Lower temperature LDRs (120–200 °C) require pumping. They are
common in extensional terrains, where heating takes place via deep
circulation along faults, such as in the Western US and Turkey. Water
passes through a heat exchanger in a Rankine cycle binary plant. The water vaporizes an organic working fluid that drives a turbine.

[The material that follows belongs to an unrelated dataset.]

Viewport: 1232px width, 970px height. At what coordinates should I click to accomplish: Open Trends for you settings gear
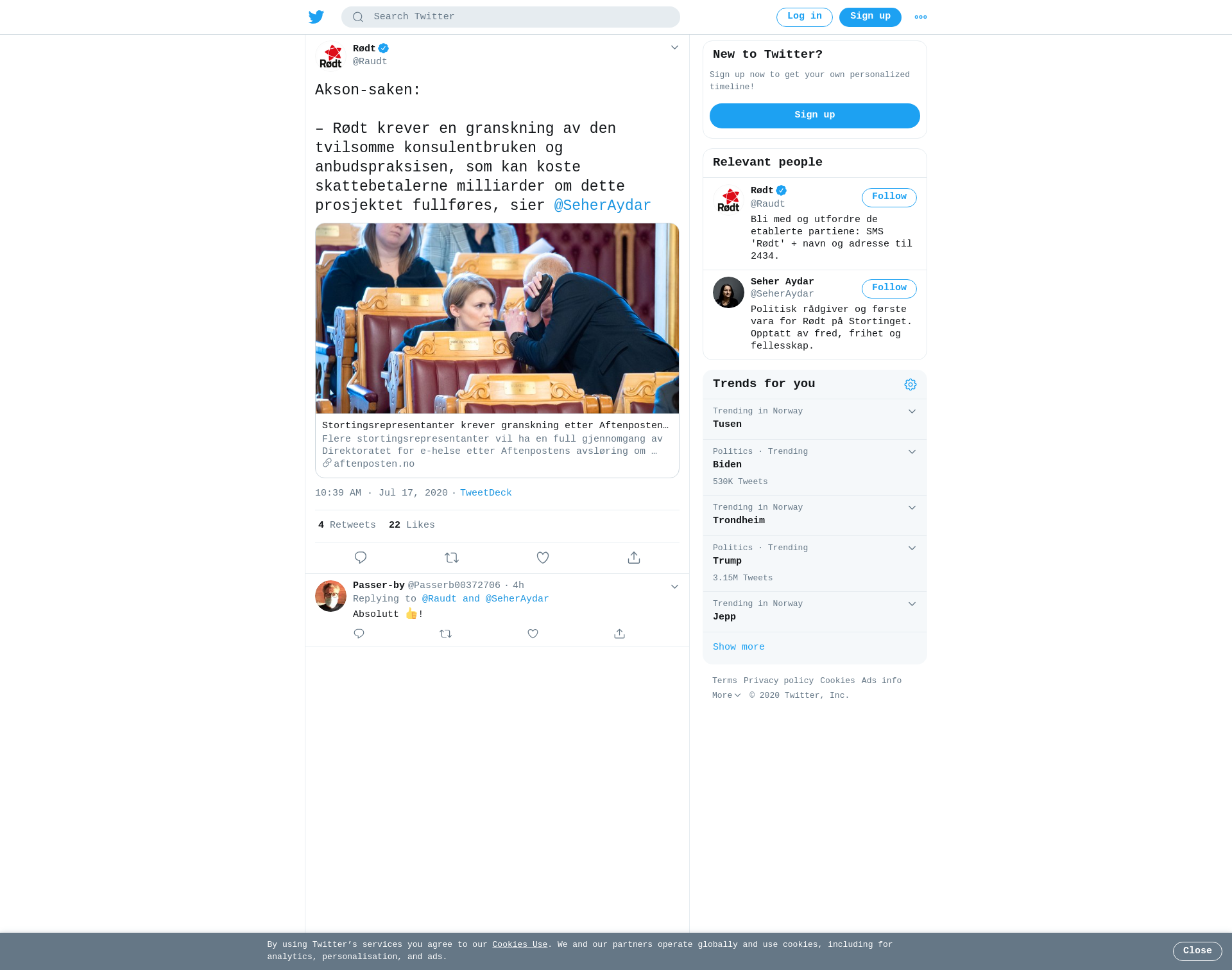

These binary plants originated in the Soviet Union in the late 1960s
and predominate in new US plants. Binary plants have no emissions.
Thermal energy
Lower temperature sources produce the energy equivalent of 100M BBL
per year. Sources with temperatures of 30–150 °C are used without
conversion to electricity as district heating, greenhouses, fisheries,
mineral recovery, industrial process heating and bathing in 75
countries. Heat pumps extract energy from shallow sources at 10–20 °C in
43 countries for use in space heating and cooling. Home heating is the
fastest-growing means of exploiting geothermal energy, with global
annual growth rate of 30% in 2005 and 20% in 2012.
Approximately 270 petajoules (PJ) of geothermal heating was used
in 2004. More than half went for space heating, and another third for
heated pools. The remainder supported industrial and agricultural
applications. Global installed capacity was 28 GW, but capacity factors
tend to be low (30% on average) since heat is mostly needed in winter.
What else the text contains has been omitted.